Background: Caffeine, theobromine and theophylline are main purine alkaloid in tea. Theophylline is the downstream metabolite and stays a very low level in Camellia sinensis. In our previous study, Aspergillus sydowii could convert caffeine into theophylline in solid-state fermentation of tea through N-demethylation. In this study, tea-derived fungi caused theophylline degradation in the solid-state fermentation. The aim of this study was isolate theophylline-degrading fungi and to investigate their application in production of methylxanthines with theophylline as feedstock through microbial conversion. Results: Of seven tea-derived fungi collected and identified by ITS, β-tubulin and calmodulin gene sequences, Aspergillus ustus, Aspergillus tamarii, Aspergillus niger and Aspergillus sydowii associated with solid-state fermentation of pu-erh tea have shown ability to degrade theophylline. A. ustus and A. tamarii could degrade theophylline highly significantly (p < 0.01) in liquid culture. 1,3-Dimethyluric acid, 3-methylxanthine, 3-methyluric acid, xanthine and uric acid were detected consecutively by HPLC in A. ustus and A. tamarii respectively.
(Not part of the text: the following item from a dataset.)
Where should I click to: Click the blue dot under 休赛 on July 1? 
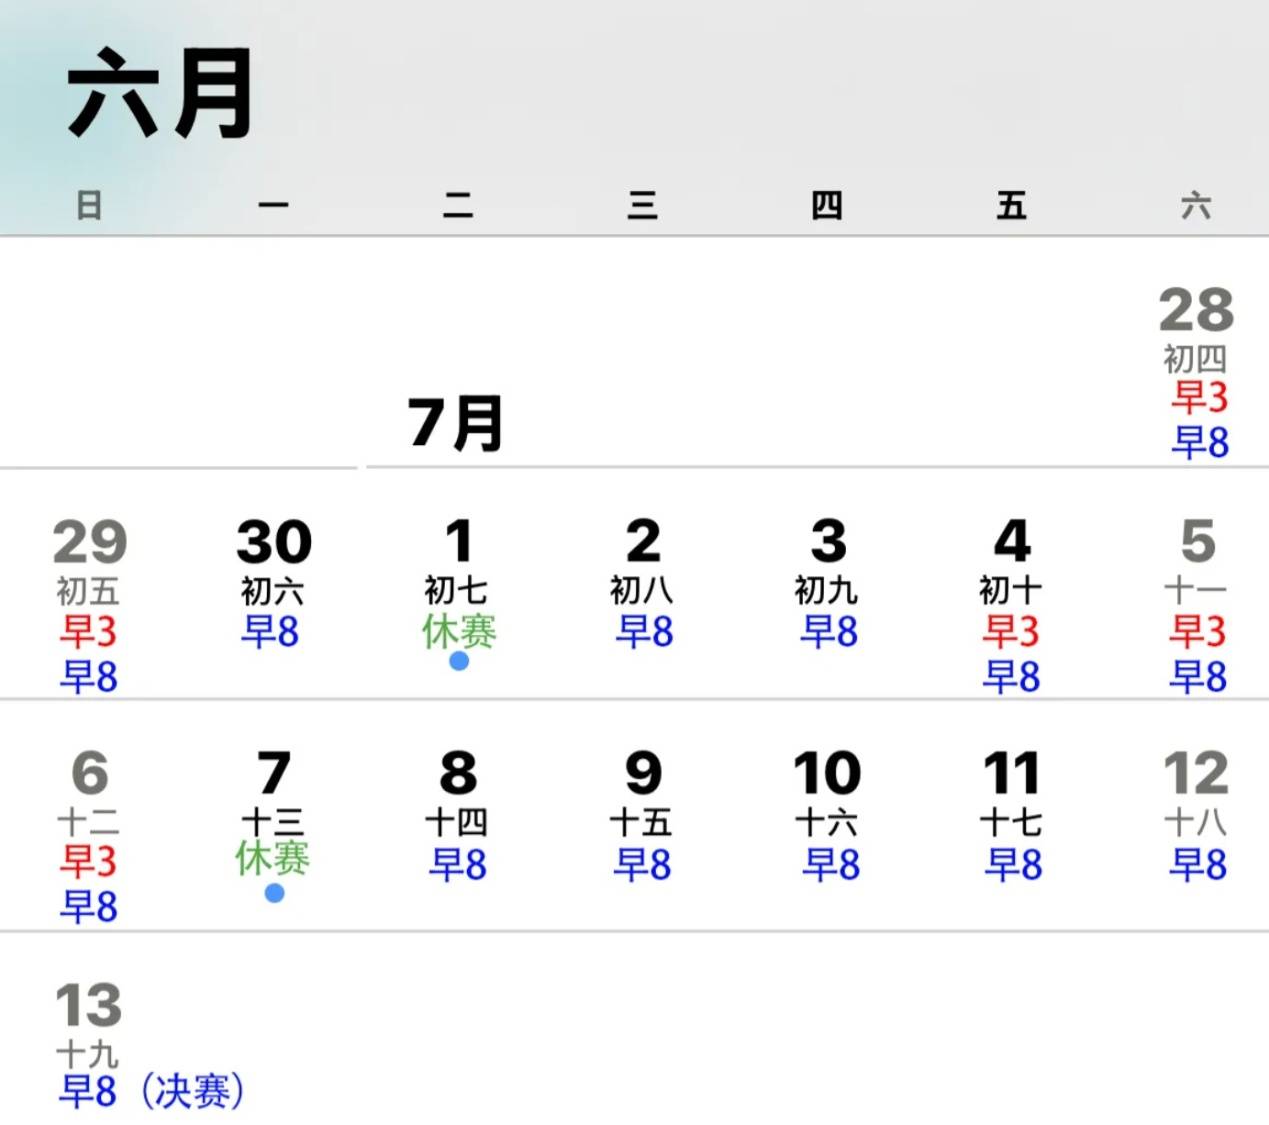point(458,661)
The data from absolute quantification analysis suggest that 3-methylxanthine and xanthine were main degraded metabolites in A. ustus and A. tamarii respectively. 129.48 ± 5.81 mg/L of 3-methylxanthine and 159.11 ± 10.8 mg/L of xanthine were produced by A. ustus and A. tamarii respectively in 300 mg/L of theophylline liquid medium. Conclusions: For the first time, we confirmed that isolated Aspergillus ustus, Aspergillus tamarii degrade theophylline through N-demethylation and oxidation. We were able to biologically produce 3-methylxanthine and xanthine efficiently from theophylline through a new microbial synthesis platform with A. ustus and A. tamarii as appropriate starter strains.